▸ Exercise prompt
Narrow the data below down to the lines containing "each".

##### Exercise inputs #####

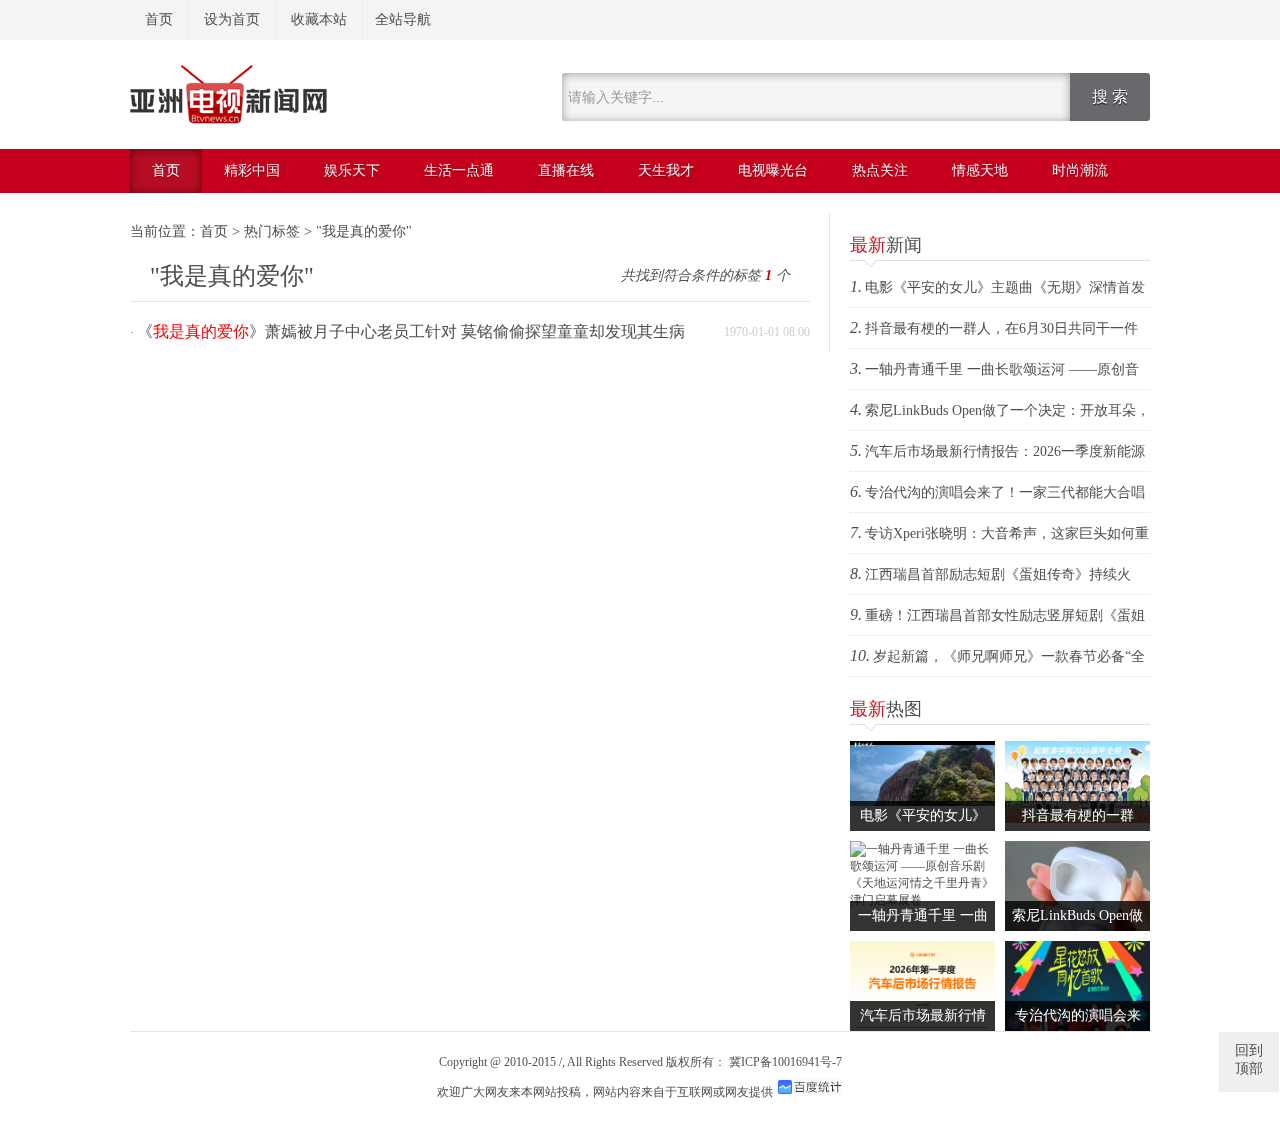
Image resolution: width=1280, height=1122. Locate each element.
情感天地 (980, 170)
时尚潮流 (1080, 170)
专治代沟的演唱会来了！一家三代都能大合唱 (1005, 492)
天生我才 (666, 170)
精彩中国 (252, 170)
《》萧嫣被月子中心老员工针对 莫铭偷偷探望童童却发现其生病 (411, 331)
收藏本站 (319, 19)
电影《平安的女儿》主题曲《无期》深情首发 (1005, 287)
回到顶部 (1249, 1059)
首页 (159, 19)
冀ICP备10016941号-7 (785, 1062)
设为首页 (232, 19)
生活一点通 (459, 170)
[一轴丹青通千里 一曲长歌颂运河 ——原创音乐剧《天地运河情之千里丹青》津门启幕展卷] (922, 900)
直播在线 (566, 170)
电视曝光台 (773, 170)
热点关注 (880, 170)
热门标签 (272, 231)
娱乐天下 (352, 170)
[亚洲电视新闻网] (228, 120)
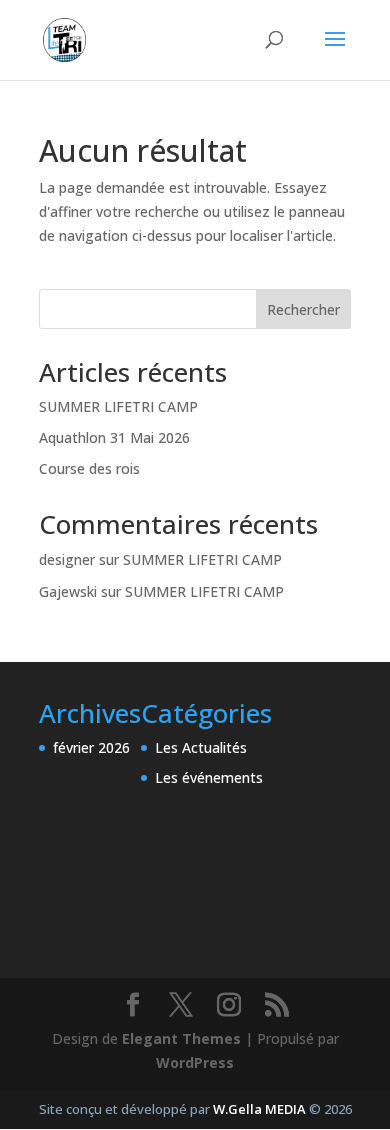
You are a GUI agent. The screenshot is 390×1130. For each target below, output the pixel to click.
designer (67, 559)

#####

▸ Completed exercise
Image resolution: width=1280, height=1122. Locate each element.
You are a GUI agent. The screenshot is 390×1130. For each target below, output the pixel to click.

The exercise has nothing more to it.